For this past weekend, that meant two things:
1. Inquire for the MFC researcher I'm interested in if he anticipates any openings for a postdoc anytime soon. I sent this email on Friday evening.

2. Visit one of the cities I'm thinking of going. Why? To get a sense of the place. And...maybe get a blast of lightning saying, "YES!! This is the place to go!! Now, find someone to work with here!!" (I might add that I realize this probably seems like a totally backwards way of selecting a job - at least a postdoctoral research position - to first figure out to which city one wants to go and then figure out if there's a job there.

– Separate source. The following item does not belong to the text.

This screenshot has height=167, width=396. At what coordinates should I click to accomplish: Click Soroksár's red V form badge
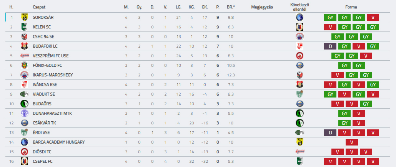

As my boss told me once, the only reason to do that is for family or boyfriend/fiance/husband. I assure you, that is not the case in my situation.)

So, I went to the city yesterday, which was sort of a disaster because I had planned on leaving my house much earlier than I did but that ended up not happening for reasons beyond my control, and as it turned out I hadn't really put much thought into how much time I would have in the city, and all the things I had put on my mental list of stuff to do would have taken at least 7 more hours than I had allotted myself. Well - the getting to the city and doing what I hoped was a disaster. The visit was actually very much NOT. I got a lot of very good, very tough thinking done on the way there and while I was exploring some of the area. No bolts of lightning, though. I did, however, really, really, really, really, really, really appreciate the fact that this city does NOT have insane, falling apart roads like Pittsburgh does. And people also know how to drive there, unlike in Pittsburgh. And it's clean, unlike in Pittsburgh. (I don't hate Pittsburgh, but...it's got a lot of stuff that really bugs me. Some cities are just not for certain people!)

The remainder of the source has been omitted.